Analysis Lab

Goals

To get a better understanding of how to calculate the efficiency of algorithms - developing both your ability to work through calculations mathematically and your intuitive sense of estimating big-O, as well as refreshing on the time complexity of some familiar algorithms.

Setup

There is no coding for this lab. Instead you should get out paper and pencil to work out your solutions.

Exercise 1

For each of the code snippets below answer the following:

1) How many times is the output statement printed? Your answer should be in terms of n.

2) How does the number of times the statement is printed grow with the size of n, in big-O notation? Write the tightest bound you can (e.g., if the statement is printed O(n) times, saying it’s printed O(n⁵⁰⁰) times will not be considered correct here, even though it’s technically accurate).

a.

for (int i=0; i < 2*n; i++) {
    for (int j=0; j < n; j++) {
        System.out.println(i + " " + j);
    }
}

b.

for (int i=0; i < n; i++) {
    for (int j=0; j < 5; j++) {
        System.out.println(i + " " + j);
    }
}

c.

for (int i=0; i < 7*n; i++) {
    System.out.println(i);
}               
for (int j=0; j < n; j++) {
    System.out.println(j);
}

Exercise 2

Given the following implementation of pop for a stack, with an ArrayList as items:

    public T pop() {
        if (this.isEmpty()) {
            throw new NoSuchElementException("Stack is empty.");
        }
        return this.items.remove(items.size - 1);
    }

a. For each line of the code above, indicate next to the line the number of critical operations that will occur in terms of n, the size of the stack, in the worst case.

b. Write a function T(n) for the critical operations you identified for this method.

c. What is the Big-O worst-case time complexity of this pop method?

d.
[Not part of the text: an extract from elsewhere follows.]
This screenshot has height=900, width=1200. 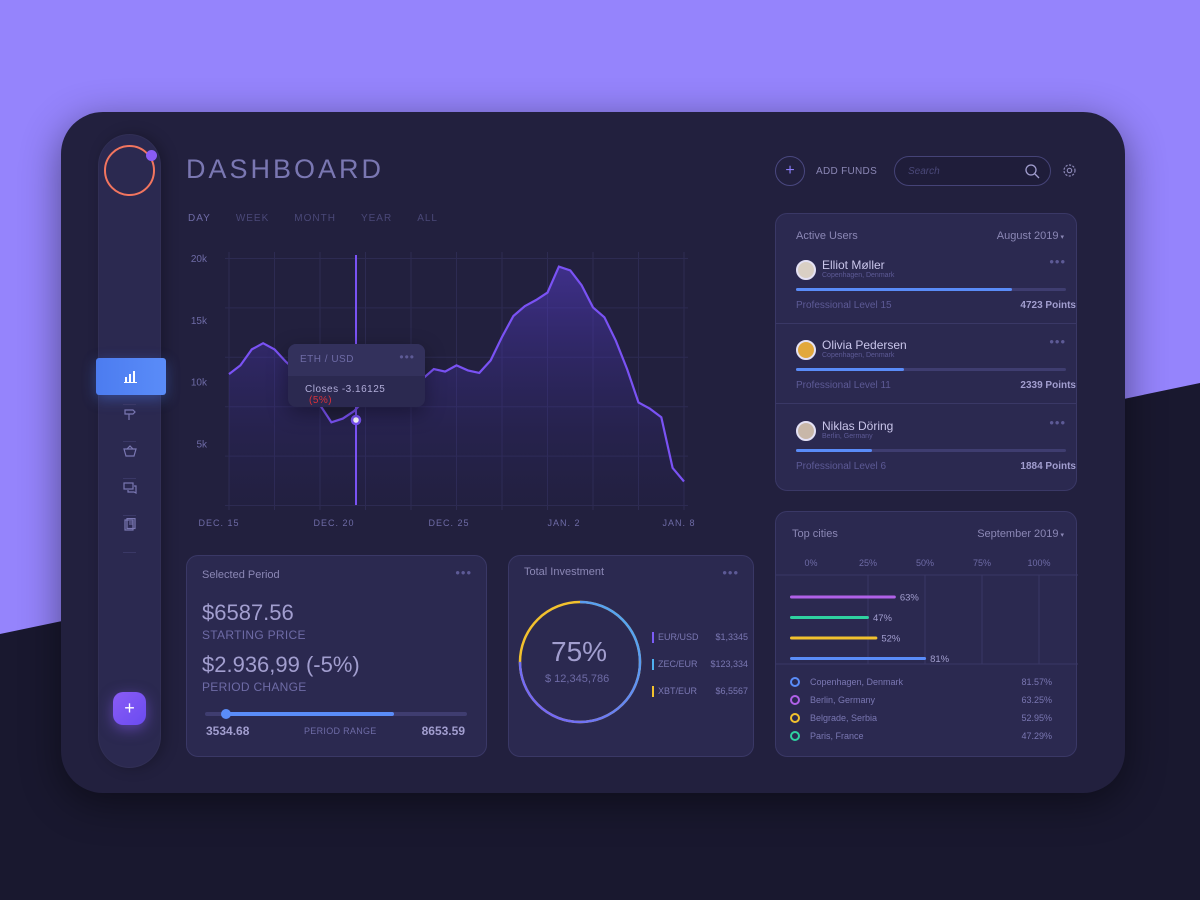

How would your analysis change if the top of the stack was index 0 of the ArrayList? (What do you think is involved with removing the first element from an ArrayList?)

Exercise 3

Given the following implementation of add for a linked list:

    public void add(T item) {
        Node<T> temp = new Node<T>(item);
        temp.setNext(this.head);
        this.head = temp;
    }

a. For each line of the code above, indicate next to the line the number of critical operations that will occur in terms of n, the size of the list, in the worst case.
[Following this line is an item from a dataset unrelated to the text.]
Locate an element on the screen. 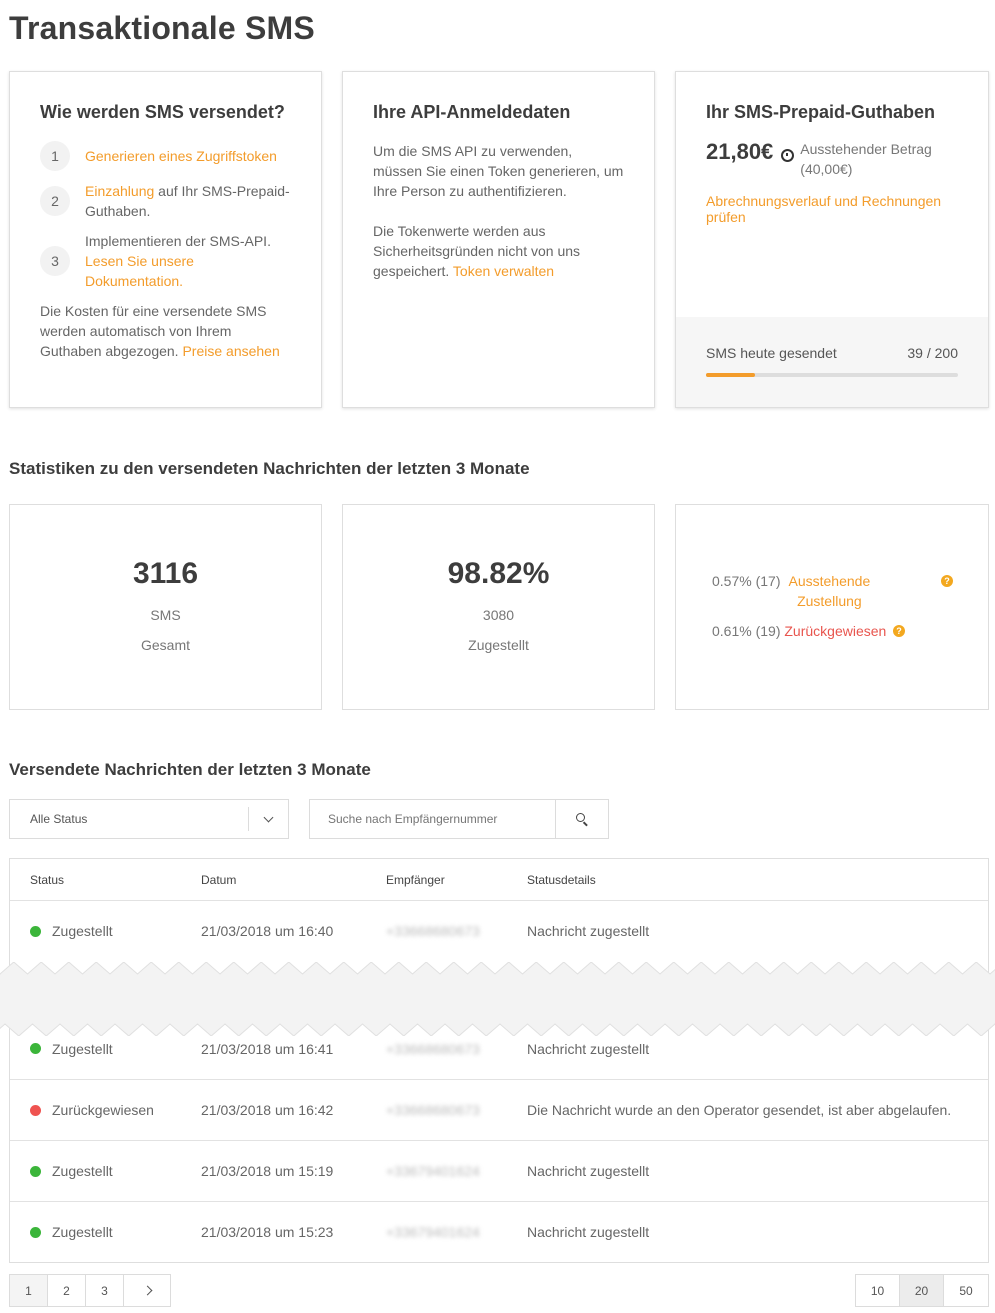 The image size is (995, 1313). table-header: Status Datum Empfänger Statusdetails is located at coordinates (499, 880).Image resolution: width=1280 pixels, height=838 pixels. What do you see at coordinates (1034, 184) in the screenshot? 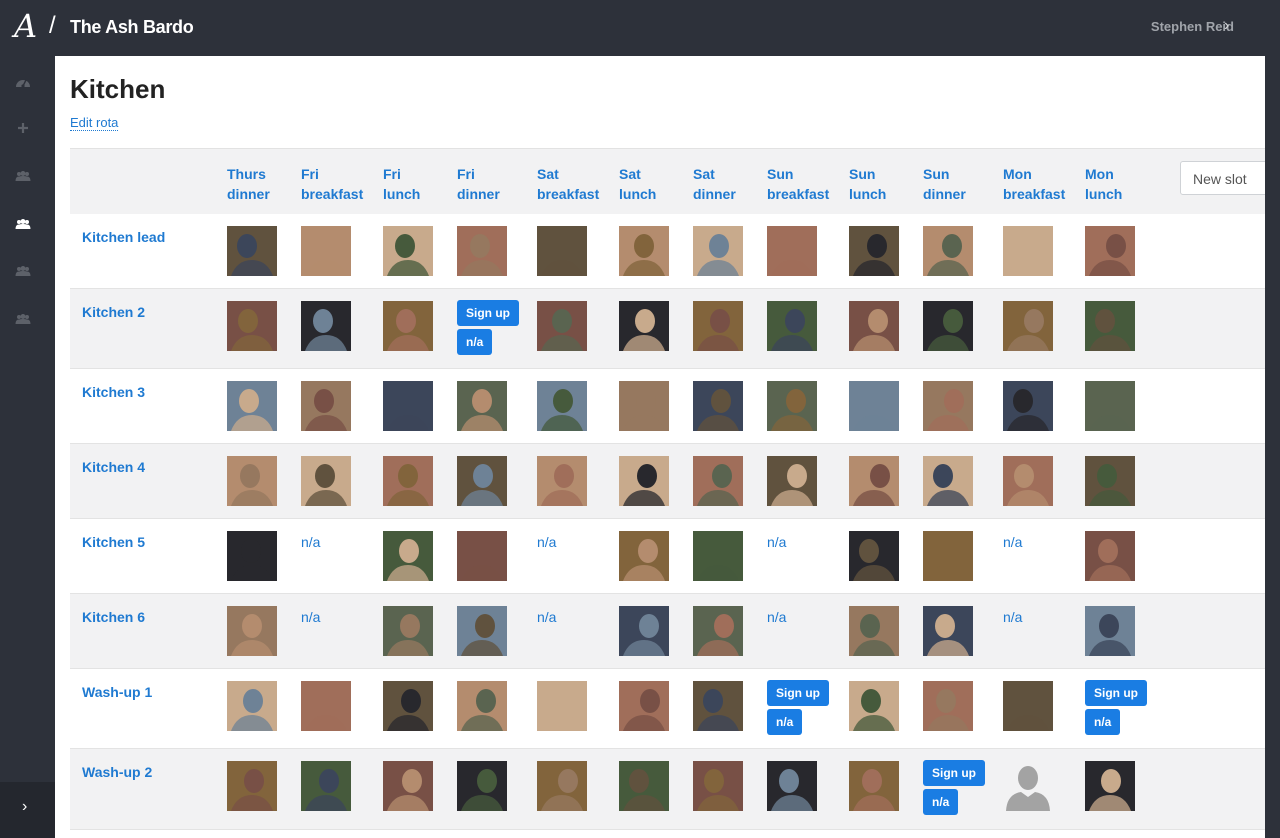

b. Write a function T(n) for the critical operations you identified for this method.

c. What is the Big-O worst-case time complexity of this add method?

Exercise 4

Given the following implementation of enqueue for a queue, with a linked list as items, where index 0 is the head of the linked list:

    public void enqueue(T item) {
        this.items.add(0, item);
    }

a. For each line of the code above, indicate next to the line the number of critical operations that will occur in terms of n, the size of the queue, in the worst case.

b. Write a function T(n) for the critical operations you identified for this method.

c. What is the Big-O worst-case time complexity of this enqueue method?

d. How would your analysis be impacted if you used an ArrayList instead?

Exercise 5

The following two programs are two different ways of searching for an item in a sorted list:

public class SequentialSearchExample {

    public static boolean sequentialSearch(int[] list, int item) {
        int index = 0;
        while (index < list.length) {
            if (list[index] == item) {
                return true;
            }
            index = index + 1;
        }
        return false;
    }

    public static void main(String[] args) {
        int[] testList = {1, 2, 32, 8, 17, 19, 42, 13, 0};

        System.out.println("Search for 3 returns " +
            sequentialSearch(testList, 3));
        System.out.println("Search for 13 returns " +
            sequentialSearch(testList, 13));
    }
}

public class BinarySearchExample {

    public static boolean binarySearch(int[] list, int item) {
        int first = 0;
        int last = list.length - 1;
        while (first <= last) {
            int midpoint = (first + last) / 2;
            if (list[midpoint] == item) {
                return true;
            } else if (list[midpoint] < item) {
                last = midpoint - 1;
            } else {
                first = midpoint + 1;
            }
        }
        return false;
    }

    public static void main(String[] args) {
        int[] testList = {0, 1, 2, 8, 13, 17, 19, 32, 42};

        System.out.println("Binary search for 3 returns " +
            binarySearch(testList, 3));
        System.out.println("Binary search for 13 returns " +
            binarySearch(testList, 13));
    }
}

Analyze the time complexity of each (you’ll have to think about how many times the while loop in Binary Search will actually run) in the same way you did for the previous several problems. How does your analysis change if the list isn’t already sorted?